▸ Your assignment:
When you reach the line containing "Image resolution: width=768" in the entries below, begin reproducing lines exactly, and stop once the line containing "Given: Click the lightbulb icon beside 考えています" is done.

Extracted records

▶

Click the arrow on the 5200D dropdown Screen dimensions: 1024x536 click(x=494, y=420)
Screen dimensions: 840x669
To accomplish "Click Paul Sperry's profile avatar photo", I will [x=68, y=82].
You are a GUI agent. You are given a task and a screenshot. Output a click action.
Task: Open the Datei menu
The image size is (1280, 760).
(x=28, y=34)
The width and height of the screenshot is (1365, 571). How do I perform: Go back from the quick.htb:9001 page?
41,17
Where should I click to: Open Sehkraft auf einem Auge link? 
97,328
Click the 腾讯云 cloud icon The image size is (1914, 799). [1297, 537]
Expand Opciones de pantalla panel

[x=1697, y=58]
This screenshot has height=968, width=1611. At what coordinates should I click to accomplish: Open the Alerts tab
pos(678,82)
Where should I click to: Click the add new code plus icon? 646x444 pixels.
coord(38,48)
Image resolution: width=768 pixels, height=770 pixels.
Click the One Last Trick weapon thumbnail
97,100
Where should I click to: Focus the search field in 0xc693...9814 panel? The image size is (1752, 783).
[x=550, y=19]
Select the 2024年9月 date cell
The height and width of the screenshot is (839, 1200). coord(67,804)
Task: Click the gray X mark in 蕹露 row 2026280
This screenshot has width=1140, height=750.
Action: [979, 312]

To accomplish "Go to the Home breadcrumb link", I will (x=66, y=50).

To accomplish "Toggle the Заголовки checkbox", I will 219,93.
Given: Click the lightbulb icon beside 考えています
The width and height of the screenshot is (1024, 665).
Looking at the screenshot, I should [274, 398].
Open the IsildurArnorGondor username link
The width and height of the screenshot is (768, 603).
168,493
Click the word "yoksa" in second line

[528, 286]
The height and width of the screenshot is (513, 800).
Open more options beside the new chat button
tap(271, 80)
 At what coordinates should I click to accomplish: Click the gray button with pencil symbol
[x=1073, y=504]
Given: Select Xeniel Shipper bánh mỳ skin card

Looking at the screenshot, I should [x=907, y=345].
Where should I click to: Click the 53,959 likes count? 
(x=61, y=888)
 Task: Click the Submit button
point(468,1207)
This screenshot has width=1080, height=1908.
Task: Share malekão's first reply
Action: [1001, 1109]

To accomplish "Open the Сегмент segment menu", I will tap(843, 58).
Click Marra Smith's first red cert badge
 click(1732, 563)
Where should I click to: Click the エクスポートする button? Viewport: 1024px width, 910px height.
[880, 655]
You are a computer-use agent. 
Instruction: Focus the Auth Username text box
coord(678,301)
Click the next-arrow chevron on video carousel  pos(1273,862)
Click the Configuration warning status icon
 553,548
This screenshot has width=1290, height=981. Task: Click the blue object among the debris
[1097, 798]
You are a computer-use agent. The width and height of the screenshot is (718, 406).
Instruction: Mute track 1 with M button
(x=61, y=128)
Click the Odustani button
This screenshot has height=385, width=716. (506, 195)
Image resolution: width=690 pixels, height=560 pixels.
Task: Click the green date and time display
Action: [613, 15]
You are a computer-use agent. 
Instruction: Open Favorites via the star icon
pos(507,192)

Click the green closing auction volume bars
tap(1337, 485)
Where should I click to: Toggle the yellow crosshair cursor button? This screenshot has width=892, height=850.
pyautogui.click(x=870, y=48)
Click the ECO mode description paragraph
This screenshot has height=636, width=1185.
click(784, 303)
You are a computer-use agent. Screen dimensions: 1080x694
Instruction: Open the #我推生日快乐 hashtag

◀

▸ Result below:
Image resolution: width=768 pixels, height=770 pixels.
Click the One Last Trick weapon thumbnail
97,100
Where should I click to: Focus the search field in 0xc693...9814 panel? The image size is (1752, 783).
[x=550, y=19]
Select the 2024年9月 date cell
The height and width of the screenshot is (839, 1200). coord(67,804)
Task: Click the gray X mark in 蕹露 row 2026280
This screenshot has width=1140, height=750.
Action: [979, 312]

To accomplish "Go to the Home breadcrumb link", I will (x=66, y=50).

To accomplish "Toggle the Заголовки checkbox", I will 219,93.
Given: Click the lightbulb icon beside 考えています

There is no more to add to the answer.